Titre : Le karaté est un état d’esprit
Auteur : Harry Crews
Editions : Sonatine
Date de parution : 6 juin 2019
Genre : roman
John Kaimon se réveille un beau matin sur une plage de Floride. Après une brève rencontre avec un couple d’homosexuels au comportement désopilant, John assiste à une scène pour le moins intrigante : au bord de l’eau, sur les rochers, une jeune femme magnifique et presque nue envoie au tapis un homme en kimono et ceinture jaune. Plusieurs autres combats font rage. Fasciné, John décide de se joindre à ce groupe étrange même si pour cela il doit courir 8 km au soleil, même s’il doit vomir ses tripes sur le bord de la route, même s’il doit accepter de souffrir et renoncer à tout le reste. Pour l’art du karaté !
Le karaté est un état d’esprit raconte un voyage initiatique dans lequel John Kaimon est plongé violemment dans la quête de la vérité et de la force mentale. John se retrouve à vivre au sein de cette communauté qui a élu domicile dans un hôtel désaffecté dont la piscine vide sert de salle d’entraînement.
Au premier abord, l’histoire semble très attrayante : on imagine les valeurs du karaté mêlée à l’entraînement physique et à l’apprentissage des techniques. La réalité est toute autre. Dès le début, l’auteur précise que le karaté décrit dans cet ouvrage ne correspond à rien d’autre qu’à son propre délire. Il fait bien de le préciser, car en ce qui concerne l’art martial, seuls les termes techniques utilisés sont corrects, ce qui peut être décevant pour les connaisseurs.

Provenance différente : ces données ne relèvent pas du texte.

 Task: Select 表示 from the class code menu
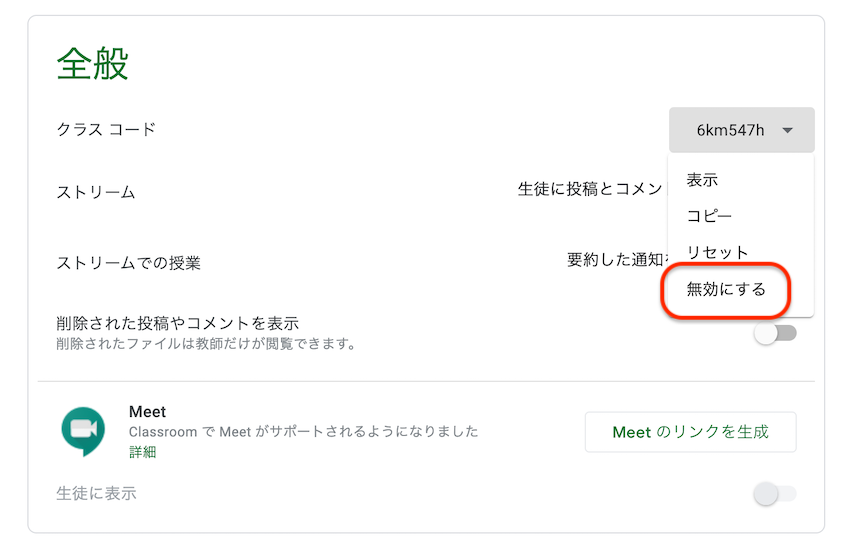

Les scènes et les personnages présentés sont parfois invraisemblables et peuvent manquer de profondeur, ce qui a pour effet de troubler le lecteur qui se doit de faire un effort de compréhension quant aux différents événements et aux motivations des personnages. De plus, ils sont décrits avec un goût certain pour le cru et le trash, pas toujours nécessaire. Ces particularités et certaines thématiques de cet ouvrage comme le sexe dans sa version la plus bestiale, les freaks et la violence font partie intégrante de l’univers d’Harry Crews. Un univers pour le moins délirant, noir et ironique qui n’est pas donné à tout le monde d’apprécier.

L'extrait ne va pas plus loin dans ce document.